アメリカの大学での研究では、コーヒーを飲んでから実験した結果、脳の認知能力が高まったという結果の報告をしています。

 

何枚もの画像を見せた数分後に、1つのグループに200mgのカフェイン錠を与え、もう1つのグループには何も入っていない錠剤を与え、体内のカフェインレベルを数時間おきに測定したのです。

 

翌日になってから、再び何枚もの画像を見せて前日との違いを聞いたところ、カフェインを摂っていたグループ内では画像の微妙な違いを当てる確率がかなり高かったとのこと。

 

これはパターン分離という機能で、短期間に記憶する能力を司る海馬がよく働いていることを指すといいます。

 

日本人にも多いアルツハイマー型の認知症では、海馬がまず脳神経細胞を減らしてしまうといいます。

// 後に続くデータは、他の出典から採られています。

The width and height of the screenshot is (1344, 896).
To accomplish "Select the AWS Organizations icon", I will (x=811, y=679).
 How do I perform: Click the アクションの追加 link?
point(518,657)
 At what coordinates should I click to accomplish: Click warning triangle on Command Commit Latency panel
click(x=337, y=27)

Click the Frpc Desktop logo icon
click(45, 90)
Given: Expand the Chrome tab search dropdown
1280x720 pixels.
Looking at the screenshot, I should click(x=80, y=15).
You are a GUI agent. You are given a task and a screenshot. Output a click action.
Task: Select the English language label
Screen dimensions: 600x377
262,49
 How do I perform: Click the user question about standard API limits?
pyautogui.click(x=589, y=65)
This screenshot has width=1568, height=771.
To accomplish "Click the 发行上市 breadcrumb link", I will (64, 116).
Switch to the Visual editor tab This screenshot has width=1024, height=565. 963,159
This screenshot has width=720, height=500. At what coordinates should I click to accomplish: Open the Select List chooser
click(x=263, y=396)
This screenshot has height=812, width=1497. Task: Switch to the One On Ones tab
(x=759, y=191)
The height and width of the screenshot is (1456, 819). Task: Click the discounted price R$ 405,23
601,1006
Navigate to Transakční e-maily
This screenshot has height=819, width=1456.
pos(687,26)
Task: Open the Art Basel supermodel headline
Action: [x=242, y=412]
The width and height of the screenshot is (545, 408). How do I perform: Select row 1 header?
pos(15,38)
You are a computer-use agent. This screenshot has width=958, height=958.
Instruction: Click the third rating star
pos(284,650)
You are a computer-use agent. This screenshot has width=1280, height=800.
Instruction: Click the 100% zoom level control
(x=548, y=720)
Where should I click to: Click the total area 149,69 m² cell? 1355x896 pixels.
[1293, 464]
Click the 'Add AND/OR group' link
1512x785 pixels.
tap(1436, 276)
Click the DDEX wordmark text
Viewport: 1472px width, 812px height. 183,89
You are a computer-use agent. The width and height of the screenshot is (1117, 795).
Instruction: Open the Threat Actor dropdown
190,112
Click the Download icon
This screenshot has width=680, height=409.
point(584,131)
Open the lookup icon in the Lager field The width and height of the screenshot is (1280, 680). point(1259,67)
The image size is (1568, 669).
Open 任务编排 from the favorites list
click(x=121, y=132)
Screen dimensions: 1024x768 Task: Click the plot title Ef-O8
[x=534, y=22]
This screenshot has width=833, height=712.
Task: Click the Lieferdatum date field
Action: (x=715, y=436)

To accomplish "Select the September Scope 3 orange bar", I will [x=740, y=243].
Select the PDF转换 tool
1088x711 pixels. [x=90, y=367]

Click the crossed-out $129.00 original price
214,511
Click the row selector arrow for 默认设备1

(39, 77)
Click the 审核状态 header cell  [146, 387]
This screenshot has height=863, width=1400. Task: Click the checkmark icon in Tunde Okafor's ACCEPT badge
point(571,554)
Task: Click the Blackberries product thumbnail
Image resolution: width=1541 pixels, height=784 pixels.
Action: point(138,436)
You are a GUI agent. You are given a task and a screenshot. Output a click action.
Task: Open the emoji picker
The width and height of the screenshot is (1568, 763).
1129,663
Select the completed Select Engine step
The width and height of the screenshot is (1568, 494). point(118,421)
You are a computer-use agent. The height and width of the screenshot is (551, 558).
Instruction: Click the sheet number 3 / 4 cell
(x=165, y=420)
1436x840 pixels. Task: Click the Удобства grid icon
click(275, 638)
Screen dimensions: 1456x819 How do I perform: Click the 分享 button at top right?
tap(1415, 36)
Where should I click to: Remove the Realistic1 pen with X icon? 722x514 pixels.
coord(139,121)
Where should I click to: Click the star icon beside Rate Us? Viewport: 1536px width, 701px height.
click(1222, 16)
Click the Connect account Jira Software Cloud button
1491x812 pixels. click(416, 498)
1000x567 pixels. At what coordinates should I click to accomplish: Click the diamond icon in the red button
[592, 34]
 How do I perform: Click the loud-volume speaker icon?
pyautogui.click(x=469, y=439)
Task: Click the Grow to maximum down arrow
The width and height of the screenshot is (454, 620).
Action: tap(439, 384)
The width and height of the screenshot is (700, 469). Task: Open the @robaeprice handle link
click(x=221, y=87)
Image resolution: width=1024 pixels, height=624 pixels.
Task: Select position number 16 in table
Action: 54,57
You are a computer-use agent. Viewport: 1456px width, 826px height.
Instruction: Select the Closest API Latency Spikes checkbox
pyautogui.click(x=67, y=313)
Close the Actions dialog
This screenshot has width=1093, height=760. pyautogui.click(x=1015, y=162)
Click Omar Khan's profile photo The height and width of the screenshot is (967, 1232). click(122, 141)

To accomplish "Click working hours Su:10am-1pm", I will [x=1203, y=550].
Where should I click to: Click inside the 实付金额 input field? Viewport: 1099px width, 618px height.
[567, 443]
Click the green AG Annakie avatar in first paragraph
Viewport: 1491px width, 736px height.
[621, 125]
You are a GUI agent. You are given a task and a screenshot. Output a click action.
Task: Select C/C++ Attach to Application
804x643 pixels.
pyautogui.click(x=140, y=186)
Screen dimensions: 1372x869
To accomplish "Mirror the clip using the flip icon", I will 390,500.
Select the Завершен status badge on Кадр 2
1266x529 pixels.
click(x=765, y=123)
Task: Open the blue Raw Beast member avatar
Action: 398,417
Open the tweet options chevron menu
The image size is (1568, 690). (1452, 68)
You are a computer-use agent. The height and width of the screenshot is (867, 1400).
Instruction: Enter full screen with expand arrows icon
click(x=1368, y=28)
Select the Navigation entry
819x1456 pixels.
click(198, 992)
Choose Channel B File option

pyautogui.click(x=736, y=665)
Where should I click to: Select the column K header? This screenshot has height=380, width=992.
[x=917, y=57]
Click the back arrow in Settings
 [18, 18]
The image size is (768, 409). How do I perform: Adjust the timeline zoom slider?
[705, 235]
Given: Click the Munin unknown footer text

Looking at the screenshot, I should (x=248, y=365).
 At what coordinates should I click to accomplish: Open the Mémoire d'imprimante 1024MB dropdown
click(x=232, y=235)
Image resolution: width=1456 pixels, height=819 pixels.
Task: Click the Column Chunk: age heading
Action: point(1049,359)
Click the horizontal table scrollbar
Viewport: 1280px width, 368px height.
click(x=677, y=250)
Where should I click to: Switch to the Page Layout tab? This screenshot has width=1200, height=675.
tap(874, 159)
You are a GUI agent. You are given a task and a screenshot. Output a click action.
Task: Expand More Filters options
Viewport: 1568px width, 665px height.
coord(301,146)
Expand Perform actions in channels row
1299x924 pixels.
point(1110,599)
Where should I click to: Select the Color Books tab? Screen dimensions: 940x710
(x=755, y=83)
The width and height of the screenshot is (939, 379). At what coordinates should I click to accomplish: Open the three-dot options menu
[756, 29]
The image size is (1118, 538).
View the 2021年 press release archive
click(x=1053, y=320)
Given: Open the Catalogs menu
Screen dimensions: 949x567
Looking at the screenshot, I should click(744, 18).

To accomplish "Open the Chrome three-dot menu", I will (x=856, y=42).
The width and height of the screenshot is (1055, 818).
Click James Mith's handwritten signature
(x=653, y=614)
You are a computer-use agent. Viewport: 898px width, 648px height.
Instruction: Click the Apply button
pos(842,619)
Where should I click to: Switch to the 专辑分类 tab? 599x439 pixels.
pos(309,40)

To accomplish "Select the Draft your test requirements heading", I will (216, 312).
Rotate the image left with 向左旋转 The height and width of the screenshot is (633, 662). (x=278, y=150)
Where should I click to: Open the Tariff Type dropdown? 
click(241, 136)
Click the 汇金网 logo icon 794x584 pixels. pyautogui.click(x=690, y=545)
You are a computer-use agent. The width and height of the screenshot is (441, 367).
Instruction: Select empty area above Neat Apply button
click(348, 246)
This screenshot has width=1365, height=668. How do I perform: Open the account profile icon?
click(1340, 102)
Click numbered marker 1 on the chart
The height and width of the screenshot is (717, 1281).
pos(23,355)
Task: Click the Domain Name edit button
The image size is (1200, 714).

だからこそ、昔のことは覚えていても、さっきしたことも忘れてしまうわけですね。

 

コーヒーの飲み過ぎは禁物

 

カフェインに海馬の機能を向上させる作用があるなら、コーヒーを積極的に飲みたいところ。お茶にもカフェインが含まれているものが多いので、コーヒーは飲めない人にもお茶で記憶力を向上させることが可能でしょう。

 

ただ、カフェインの過剰摂取は、毒素を体内に蓄積してしまうことにもなりかねません。一日1杯程度のコーヒーでとどめておくのが、オススメです。因みに、エスプレッソはレギュラーコーヒーよりもカフェインが少ないので、一日2杯くらい飲んでも差し支えないといいます。